### Text segment
════

NOTICE: This new agreement will become effective on October 19, 2025. The current terms, effective today remain active until then. You can review a summary of the changes here.

Master Subscription Agreement

This Master Subscription Agreement ("Agreement") governs your access to and use of the websites, products, and services (collectively, the "Services") provided by Hund, LLC ("we", "us", "our", or "Hund"). This Agreement includes and incorporates by reference our Privacy Policy, and our Data Processing Addendum ("DPA").

By accessing or using our Services, creating an account, or by executing an order form that references this Agreement, you agree to be bound by its terms.

1. Services and Scope

1.1. Provision of Services. Subject to the terms of this Agreement, Hund will provide the Services as described on our website and in any applicable ordering document.

1.2. Customer Responsibilities. You are responsible for your use of the Services and for all activities that occur under your account. You agree to use the Services in compliance with all applicable laws and our Acceptable Use Policy. You are responsible for the accuracy, quality, and legality of any data you submit to the Services ("Customer Data").

1.3. Service Availability. Hund will use commercially reasonable efforts to make the Services available in accordance with the service levels set forth in our Service Level Agreement ("SLA"), which is incorporated herein by reference. The SLA states Customer's sole and exclusive remedy for any failure by Hund to meet the specified service levels.

1.4. Suspension Rights. Hund may suspend Customer's access to the Services, in whole or in part, if: (a) Customer fails to pay any amounts due and such failure continues for 10 days after notice; (b) Customer violates the Acceptable Use Policy; or (c) Customer's actions, or those of its users, pose a security, operational, or legal risk to Hund, the Services, or any third party. Hund will use commercially reasonable efforts to limit suspension to the affected portion of the Services and to promptly restore access once the issue is resolved.

1.5. Changes to Services. Hund may modify the Services from time to time, provided such modifications do not materially reduce the overall functionality of the Services. Hund will notify Customer of any material changes in advance where reasonably practicable.

2. Security and Data Protection

2.1. Security. We will implement and maintain appropriate technical and organizational security measures to protect Customer Data, as described on our Security page.

2.2. Data Processing. We will only process Customer Data in accordance with this Agreement and our DPA. The DPA governs our processing of any Personal Data (as defined in the DPA) submitted by you to the Services and is incorporated herein by reference.

3. Fees and Payment

3.1. Fees. You agree to pay all fees specified in the applicable ordering documents or as otherwise incurred through your use of the Services. Except as otherwise specified herein or in an ordering document: (a) fees are calculated and billed based on your consumption of the Services, in accordance with the rates set forth on our public pricing page; (b) payment obligations for services purchased and consumed are non-cancelable; and (c) fees paid are non-refundable.

3.2. Invoicing and Payment. Fees will be invoiced monthly in arrears, unless otherwise specified in an ordering document. You are responsible for providing complete and accurate billing and contact information to us and notifying us of any changes to such information.

3.3. Taxes. Our fees do not include any taxes, levies, duties, or similar governmental assessments of any nature, including value-added, sales, use, or withholding taxes (collectively, "Taxes"). You are responsible for paying all Taxes associated with your purchases hereunder.

════

### Data extract

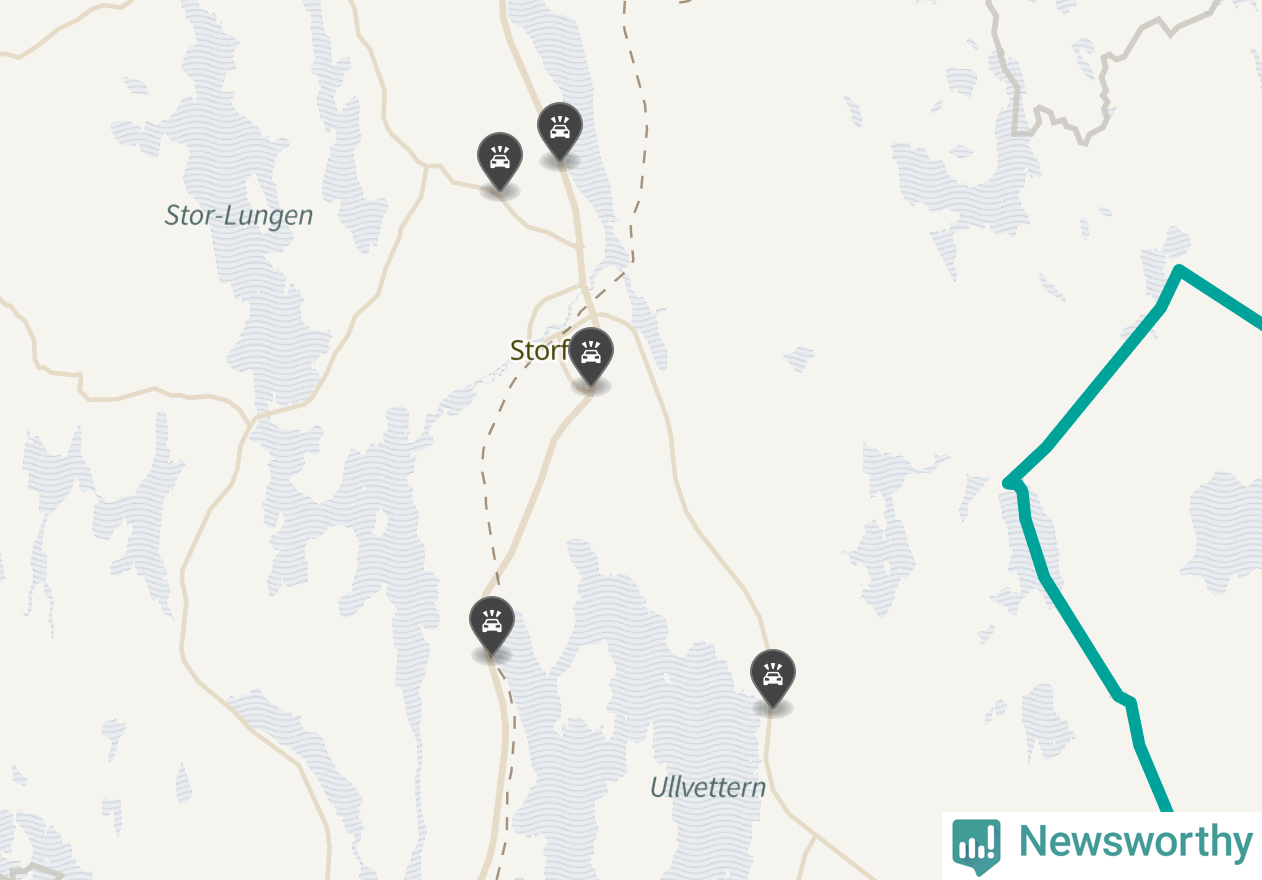
Task: Click the lake water below the Stor-Lungen label
Action: coord(280,330)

════

### Your tasks
1: Answer these questions from the subscription agreement:
(a) On what date does the new agreement become effective?
(b) For how many days after notice must a failure to pay continue before Hund may suspend access?
(c) How often are fees invoiced unless an ordering document says otherwise?
2: List every document that the subscription agreement says is incorporated by reference.
3: State whether each statement agrees with the subscription agreement, and quote the words that decide it:
(a) Fees already paid can be refunded.
(b) Hund's fees include value-added tax.
(c) Hund will give advance notice of material changes to the Services where reasonably practicable.

### Answers below
1:
(a) October 19, 2025.
(b) 10 days.
(c) Monthly in arrears.

2:
- Privacy Policy
- Data Processing Addendum ("DPA")
- Service Level Agreement ("SLA")

3:
(a) No: "fees paid are non-refundable."
(b) No: "Our fees do not include any taxes, levies, duties, or similar governmental assessments of any nature, including value-added, sales, use, or withholding taxes."
(c) Yes: "Hund will notify Customer of any material changes in advance where reasonably practicable."